470-780 VBIOS mod utility: fix old nvidia artifacts/code 43 by disabling bad parts

StViolenceDay · Mar 17, 2023

Theory
Do you remember or own that old NVIDIA 470-780 GPU that is artifacting or fails to load driver with "code 43"?
A lot of such errors are caused by a damaged GPU↔VRAM connectivity.
For Fermi-Kepler generations, many of such cases are caused by the connectivity breakage from the GPU chip side.

I’ve created a VBIOS modification utility that performs disabling of a problematic memory channel.
This allows to quickly fix some old NVIDIAs - Fermi GTX470+, all Kepler GTX6xx-GTX7xx, and GM107=750Ti.

It is ~10 years late)) but I hope that resurrected 770s/780s still can be useful. GTX Titan 6GB is also supported.
Quadro/Kepler/Grid/Mobile cards of the same generations were not tested, but in theory if they can be accessed by nvflash - they can be fixed too.

"Old NVIDIA artifacts" utility

Usually everything works out without special knowledge in 15 minutes:

① Run utility the first time to flash first testing VBIOS, reboot

② ③ ④ ⑤ Run the utility again and tell it if the GPU is working fine with current VBIOS. It flashes another VBIOS variant and reboots again, etc...

For some GPUs there are some non-obvious points described in the user guide. Or you can just download .zip with utility.

Testing in local community showed that a lot of GPUs are fixed, some others are not, but there is a ~5% chance for getting black screen after first reboot that can be hard to flash back (however not much to lose for artifacting cards). So, use the tool at your own risk.

If modification succeeds after several reboots - a pair of GPU memory chips are disabled and the bus width is reduced by 64 bits.

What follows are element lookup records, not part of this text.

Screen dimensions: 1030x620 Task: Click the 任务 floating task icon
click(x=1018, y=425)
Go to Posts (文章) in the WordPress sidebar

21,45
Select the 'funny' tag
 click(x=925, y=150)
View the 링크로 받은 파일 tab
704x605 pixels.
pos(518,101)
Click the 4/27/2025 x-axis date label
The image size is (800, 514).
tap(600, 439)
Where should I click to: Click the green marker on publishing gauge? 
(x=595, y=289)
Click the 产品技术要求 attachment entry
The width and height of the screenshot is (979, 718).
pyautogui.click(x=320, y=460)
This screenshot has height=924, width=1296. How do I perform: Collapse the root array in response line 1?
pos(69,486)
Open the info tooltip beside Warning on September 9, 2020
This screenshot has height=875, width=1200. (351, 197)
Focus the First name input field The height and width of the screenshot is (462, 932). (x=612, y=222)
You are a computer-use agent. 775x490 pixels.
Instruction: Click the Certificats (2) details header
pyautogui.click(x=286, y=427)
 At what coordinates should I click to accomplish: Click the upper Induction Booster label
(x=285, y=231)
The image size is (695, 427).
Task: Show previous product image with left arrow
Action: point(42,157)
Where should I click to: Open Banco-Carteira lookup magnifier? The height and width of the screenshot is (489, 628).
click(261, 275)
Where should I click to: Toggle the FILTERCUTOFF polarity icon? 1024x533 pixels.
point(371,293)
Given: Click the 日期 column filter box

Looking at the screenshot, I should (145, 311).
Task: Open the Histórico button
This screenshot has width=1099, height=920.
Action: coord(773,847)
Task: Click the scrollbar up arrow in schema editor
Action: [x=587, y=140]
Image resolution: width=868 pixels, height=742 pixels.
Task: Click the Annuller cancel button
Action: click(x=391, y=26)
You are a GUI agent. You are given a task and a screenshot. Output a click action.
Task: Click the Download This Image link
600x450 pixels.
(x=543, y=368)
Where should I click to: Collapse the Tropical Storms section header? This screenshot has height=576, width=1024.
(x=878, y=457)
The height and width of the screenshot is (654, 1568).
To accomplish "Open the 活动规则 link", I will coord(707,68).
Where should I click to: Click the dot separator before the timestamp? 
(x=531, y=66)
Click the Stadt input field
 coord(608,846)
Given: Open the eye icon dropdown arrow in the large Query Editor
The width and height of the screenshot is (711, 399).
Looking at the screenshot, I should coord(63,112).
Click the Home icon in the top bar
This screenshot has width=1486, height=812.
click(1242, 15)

Fixed GPUs can be used in any computer

Performance tests
For GPUs with 128 bits the performance drop is significant, but for cards with a wide memory bus the difference is quite small.

The standard 3GB 384bit 780Ti GHz Edition on average achieves 3700 Graphics score in the TimeSpy benchmark. The fixed 780Ti with 320bit bus and 2.5GB left gives 3400 Graphics score and a SLI 2×780Ti 2.5GB gives 6100 Graphics score in TimeSpy.

The utility is small&free, but the source code is not public for now.
If you are just interested what is modified in the VBIOS - just several bytes, you can see it in the
.zip with VBIOS variants for disabling different channels on Titan Kepler 6GB

Edwired · Apr 4, 2023

I have seen this a few weeks ago only problem is it don't support gtx 980 ti just wish the author can edit the file to support this as I would try this again just to test the gtx 980 ti for core issues while the E1 and F0 bank temporary disabled

Toothless · Apr 4, 2023

Edwired said:
I have seen this a few weeks ago only problem is it don't support gtx 980 ti just wish the author can edit the file to support this as I would try this again just to test the gtx 980 ti for core issues while the E1 and F0 bank temporary disabled

Good thing it says Fermi and Kepler in the title, eh?

Edwired · Apr 4, 2023

Toothless said:
Good thing it says Fermi and Kepler in the title, eh?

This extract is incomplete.